## Passage
[Start of section]

Opened 13 years ago

Closed 12 years ago

Last modified 12 years ago

#18023 closed Cleanup/optimization (fixed)

Stop bundling simplejson and deprecate the module

Reported by: Alex Ogier Owned by: Aymeric Augustin
Component: Core (Serialization) Version: dev
Severity: Release blocker Keywords:
Cc: Triage Stage: Accepted
Has patch: no Needs documentation: no
Needs tests: no Patch needs improvement: no
Easy pickings: no UI/UX: no

Description

Consensus on the django-dev mailing list seemed to be to stop bundling simplejson, replace it with just a simplejson -> json fallback shim, and issue a PendingDeprecationWarning as of 1.5.

I had to leave the implementation of simplejson in django/utils/simplejson/__init__.py because though it makes much more sense to move to django/utils/simplejson.py like most other utils modules, doing so causes circular self-imports when we try to import simplejson from the system.

Attachments (4)

remove_simplejson.diff (48.3 KB ) - added by Alex Ogier 13 years ago.
remove_simplejson_absolute.diff (48.7 KB ) - added by Alex Ogier 13 years ago.
Alternate patch, uses from __future__ import absolute_import so that we can have a simplejson.py
use_json_over_simplejson.diff (16.2 KB ) - added by Alex Ogier 13 years ago.

[End of section]

## Work order 1
According to the ticket, what kind of warning was to be issued as of 1.5?
## Work order 2
Repeat the stretch of the ticket from "Description" through "(48.3 KB ) - added by Alex Ogier 13 years ago.".
The entries that follow the ticket come from a separate source.

## Listed entries

[Start of section]

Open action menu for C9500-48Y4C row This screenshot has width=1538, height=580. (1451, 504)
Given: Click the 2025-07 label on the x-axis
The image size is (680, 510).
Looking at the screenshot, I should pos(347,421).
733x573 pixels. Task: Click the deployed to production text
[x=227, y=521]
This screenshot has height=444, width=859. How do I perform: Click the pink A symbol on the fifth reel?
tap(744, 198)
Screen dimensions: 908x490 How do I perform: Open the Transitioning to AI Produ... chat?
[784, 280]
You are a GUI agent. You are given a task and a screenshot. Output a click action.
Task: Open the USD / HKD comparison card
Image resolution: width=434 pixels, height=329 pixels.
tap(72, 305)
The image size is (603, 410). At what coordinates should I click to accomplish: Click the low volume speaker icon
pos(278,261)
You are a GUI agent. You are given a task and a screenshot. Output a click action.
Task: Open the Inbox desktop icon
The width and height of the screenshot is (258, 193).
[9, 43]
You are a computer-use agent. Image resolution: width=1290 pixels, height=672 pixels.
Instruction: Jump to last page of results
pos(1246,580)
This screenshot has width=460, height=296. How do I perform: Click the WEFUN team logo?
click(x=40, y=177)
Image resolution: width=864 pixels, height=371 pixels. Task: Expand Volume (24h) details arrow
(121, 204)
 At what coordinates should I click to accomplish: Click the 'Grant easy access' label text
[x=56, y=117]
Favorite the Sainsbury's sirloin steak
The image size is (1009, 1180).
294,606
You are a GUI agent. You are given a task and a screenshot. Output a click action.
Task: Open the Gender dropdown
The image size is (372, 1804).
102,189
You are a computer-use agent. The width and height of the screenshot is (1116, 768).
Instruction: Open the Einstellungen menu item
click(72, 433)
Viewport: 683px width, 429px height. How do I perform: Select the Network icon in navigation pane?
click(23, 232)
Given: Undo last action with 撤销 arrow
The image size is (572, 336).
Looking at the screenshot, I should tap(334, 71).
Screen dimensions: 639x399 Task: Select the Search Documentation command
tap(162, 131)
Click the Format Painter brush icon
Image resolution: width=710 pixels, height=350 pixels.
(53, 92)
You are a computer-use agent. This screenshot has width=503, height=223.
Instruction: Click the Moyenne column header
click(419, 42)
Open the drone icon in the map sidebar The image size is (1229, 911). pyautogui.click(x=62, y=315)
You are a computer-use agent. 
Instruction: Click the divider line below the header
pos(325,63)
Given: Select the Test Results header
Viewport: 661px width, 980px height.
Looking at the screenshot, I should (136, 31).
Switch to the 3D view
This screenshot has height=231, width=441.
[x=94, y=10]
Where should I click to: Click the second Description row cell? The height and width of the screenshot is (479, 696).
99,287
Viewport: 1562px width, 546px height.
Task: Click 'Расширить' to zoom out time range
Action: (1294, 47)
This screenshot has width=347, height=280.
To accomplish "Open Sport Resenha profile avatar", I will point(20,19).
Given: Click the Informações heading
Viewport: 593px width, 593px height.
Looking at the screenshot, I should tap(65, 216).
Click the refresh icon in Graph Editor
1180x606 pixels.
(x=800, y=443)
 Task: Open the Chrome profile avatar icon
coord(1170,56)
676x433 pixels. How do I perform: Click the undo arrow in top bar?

[End of section]

## Written response 1
A PendingDeprecationWarning.

## Written response 2
Description

Consensus on the django-dev mailing list seemed to be to stop bundling simplejson, replace it with just a simplejson -> json fallback shim, and issue a PendingDeprecationWarning as of 1.5.

I had to leave the implementation of simplejson in django/utils/simplejson/__init__.py because though it makes much more sense to move to django/utils/simplejson.py like most other utils modules, doing so causes circular self-imports when we try to import simplejson from the system.

Attachments (4)

remove_simplejson.diff (48.3 KB ) - added by Alex Ogier 13 years ago.